Metadata-Version: 1.0
Name: optimal
Version: 0.2.0
Summary: A python metaheuristic optimization library. Currently supports Genetic Algorithms, Gravitational Search, and Cross Entropy.
Home-page: https://github.com/JustinLovinger/Optimal
Author: Justin Lovinger
Author-email: UNKNOWN
License: MIT
Description: Optimal (beta)
        ==============
        
        A python metaheuristic optimization library. Built for easy extension
        and usage.
        
        Warning: Optimal is in beta. API may change. I will do my best to note
        any breaking changes in this readme, but no guarantee is given.
        
        Supported metaheuristics:
        
        -  Genetic algorithms (GA)
        -  Gravitational search algorithm (GSA)
        -  Cross entropy (CE)
        
        Installation
        ============
        
        ::
        
            pip install optimal
        
        Usage
        =====
        
        ::
        
            import math
        
            from optimal import GenAlg
            from optimal import Problem
            from optimal import helpers
        
            # The genetic algorithm uses binary solutions.

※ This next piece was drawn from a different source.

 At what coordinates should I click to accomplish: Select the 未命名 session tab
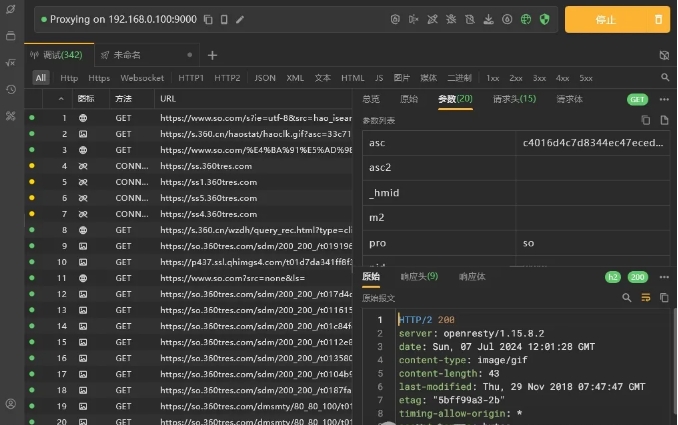point(127,55)
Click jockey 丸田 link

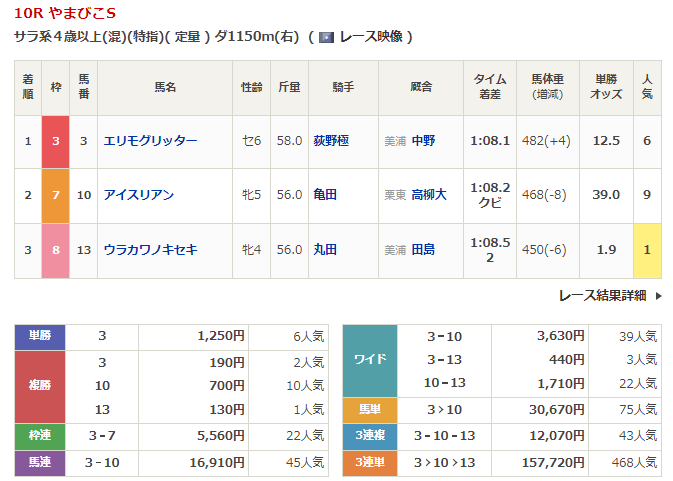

            # A decode function is useful for converting the binary solution to real numbers
            def decode_ackley(binary):
                # Helpful functions from helpers are used to convert binary to float
                # x1 and x2 range from -5.0 to 5.0
                x1 = helpers.binary_to_float(binary[0:16], -5.0, 5.0)
                x2 = helpers.binary_to_float(binary[16:32], -5.0, 5.0)
                return x1, x2
        
            # ackley is our fitness function
            # This is how a user defines the goal of their problem
            def ackley_fitness(solution):
                x1, x2 = solution
        
                # Ackley's function
                # A common mathematical optimization problem
                output = -20 * math.exp(-0.2 * math.sqrt(0.5 * (x1**2 + x2**2))) - math.exp(
                    0.5 * (math.cos(2 * math.pi * x1) + math.cos(2 * math.pi * x2))) + 20 + math.e
        
                # You can prematurely stop the metaheuristic by returning True
                # as the second return value
                # Here, we consider the problem solved if the output is <= 0.01
                finished = output <= 0.01
        
                # Because this function is trying to minimize the output,
                # a smaller output has a greater fitness
                fitness = 1 / output
        
                # First return argument must be a real number
                # The higher the number, the better the solution
                # Second return argument is a boolean, and optional
                return fitness, finished
        
            # Define a problem instance to optimize
            # We can optionally include a decode function
            # The optimizer will pass the decoded solution into your fitness function
            # Additional fitness function and decode function parameters can also be added
            ackley = Problem(ackley_fitness, decode_function=decode_ackley)
        
            # Create a genetic algorithm with a chromosome size of 32,
            # and use it to solve our problem
            my_genalg = GenAlg(32)
            best_solution = my_genalg.optimize(ackley)
        
            print best_solution
        
        Important notes:
        
        -  Fitness function must take solution as its first argument
        -  Fitness function must return a real number as its first return value
        
        For further usage details, see comprehensive doc strings.
        
        Major Changes
        =============
        
        08/27/2017
        ----------
        
        Moved a number of options from Optimizer to Optimizer.optimize
        
        07/26/2017
        ----------
        
        Renamed common.random\_solution\_binary to
        common.random\_binary\_solution, and common.random\_solution\_real to
        common.random\_real\_solution
        
        11/10/2016
        ----------
        
        problem now an argument of Optimizer.optimize, instead of
        Optimizer.\_\_init\_\_.
        
        11/10/2016
        ----------
        
        max\_iterations now an argument of Optimizer.optimize, instead of
        Optimizer.\_\_init\_\_.
        
        11/8/2016
        ---------
        
        Optimizer now takes a problem instance, instead of a fitness function
        and kwargs.
        
        11/5/2016
        ---------
        
        Library reorganized with greater reliance on \_\_init\_\_.py.
        
        Optimizers can now be imported with:
        
        ::
        
            from optimal import GenAlg, GSA, CrossEntropy
        
        Etc.
        
Keywords: optimization,metaheuristic,genetic algorithm,GA,gravitational search algorithm,GSA,cross entropy
Platform: UNKNOWN